TASK ITEM
In the passage on IgE and asthma, begin at the words "IgE has a significant" and stop after "a few weeks.". Copy that part, changing "mucous membranes" to "airway lining".

TEXT PASSAGE
IgE and Its Role in Asthma

by M. Williams


Immunoglobulin E or IgE is an antibody that remains in very small quantities in the body. The concentration of this antibody increases in the body when you experience an allergic attack. During an allergy attack, IgE binds itself to the allergen and causes an inflammation. Once this happens, the rest of the symptoms of the allergic reaction begin to appear.

IgE and Asthma

IgE has a significant role to play in asthma. When the body is exposed to allergens, IgE becomes activated. The allergens induce T-cells that help activate B-cells. These then develop plasma cells that trigger the release of more antibodies. When allergens are inhaled into the respiratory tract, they attach themselves into the mucous membranes. This activates the immune system and releases the antibodies that can fight these allergens. Since the allergens are perceived as foreign objects by the immune system, it immediately fires up and releases the appropriate antibodies to deal with the invasion. The B-cells in the body trigger the production of IgE antibodies specific to the particular allergen. This entire process of production of the antibodies usually takes about a few weeks.

RECORDS

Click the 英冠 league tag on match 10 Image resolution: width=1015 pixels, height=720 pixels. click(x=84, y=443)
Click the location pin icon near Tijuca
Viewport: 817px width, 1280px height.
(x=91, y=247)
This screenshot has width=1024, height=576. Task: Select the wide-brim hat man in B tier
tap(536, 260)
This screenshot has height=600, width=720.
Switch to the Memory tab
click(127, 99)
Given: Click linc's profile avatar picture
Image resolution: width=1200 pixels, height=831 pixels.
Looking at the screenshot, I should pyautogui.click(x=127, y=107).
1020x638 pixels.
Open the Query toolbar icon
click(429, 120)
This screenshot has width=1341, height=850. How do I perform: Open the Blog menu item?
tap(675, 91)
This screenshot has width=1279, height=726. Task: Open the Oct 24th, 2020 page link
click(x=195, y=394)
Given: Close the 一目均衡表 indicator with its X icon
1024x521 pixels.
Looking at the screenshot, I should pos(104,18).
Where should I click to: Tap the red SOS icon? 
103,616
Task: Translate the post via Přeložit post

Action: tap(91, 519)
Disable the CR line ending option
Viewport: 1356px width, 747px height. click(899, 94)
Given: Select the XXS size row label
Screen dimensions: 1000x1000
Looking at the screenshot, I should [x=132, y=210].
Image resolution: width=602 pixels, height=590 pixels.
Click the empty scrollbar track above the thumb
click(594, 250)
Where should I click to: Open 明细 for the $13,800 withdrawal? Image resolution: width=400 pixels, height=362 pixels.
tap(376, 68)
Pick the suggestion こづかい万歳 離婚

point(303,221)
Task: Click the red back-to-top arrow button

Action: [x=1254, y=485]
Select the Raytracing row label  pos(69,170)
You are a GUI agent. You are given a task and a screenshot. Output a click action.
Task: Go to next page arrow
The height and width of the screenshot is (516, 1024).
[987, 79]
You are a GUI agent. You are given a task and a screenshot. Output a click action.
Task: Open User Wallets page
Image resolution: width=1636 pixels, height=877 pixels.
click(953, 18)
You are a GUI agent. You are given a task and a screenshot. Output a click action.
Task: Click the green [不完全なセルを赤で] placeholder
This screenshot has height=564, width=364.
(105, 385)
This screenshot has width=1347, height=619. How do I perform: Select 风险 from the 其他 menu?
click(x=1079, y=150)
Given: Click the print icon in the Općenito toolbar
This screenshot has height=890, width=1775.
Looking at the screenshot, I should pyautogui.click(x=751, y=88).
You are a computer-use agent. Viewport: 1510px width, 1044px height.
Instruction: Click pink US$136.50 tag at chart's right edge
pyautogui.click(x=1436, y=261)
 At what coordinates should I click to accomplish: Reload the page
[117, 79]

WRITTEN ANSWER
IgE has a significant role to play in asthma. When the body is exposed to allergens, IgE becomes activated. The allergens induce T-cells that help activate B-cells. These then develop plasma cells that trigger the release of more antibodies. When allergens are inhaled into the respiratory tract, they attach themselves into the airway lining. This activates the immune system and releases the antibodies that can fight these allergens. Since the allergens are perceived as foreign objects by the immune system, it immediately fires up and releases the appropriate antibodies to deal with the invasion. The B-cells in the body trigger the production of IgE antibodies specific to the particular allergen. This entire process of production of the antibodies usually takes about a few weeks.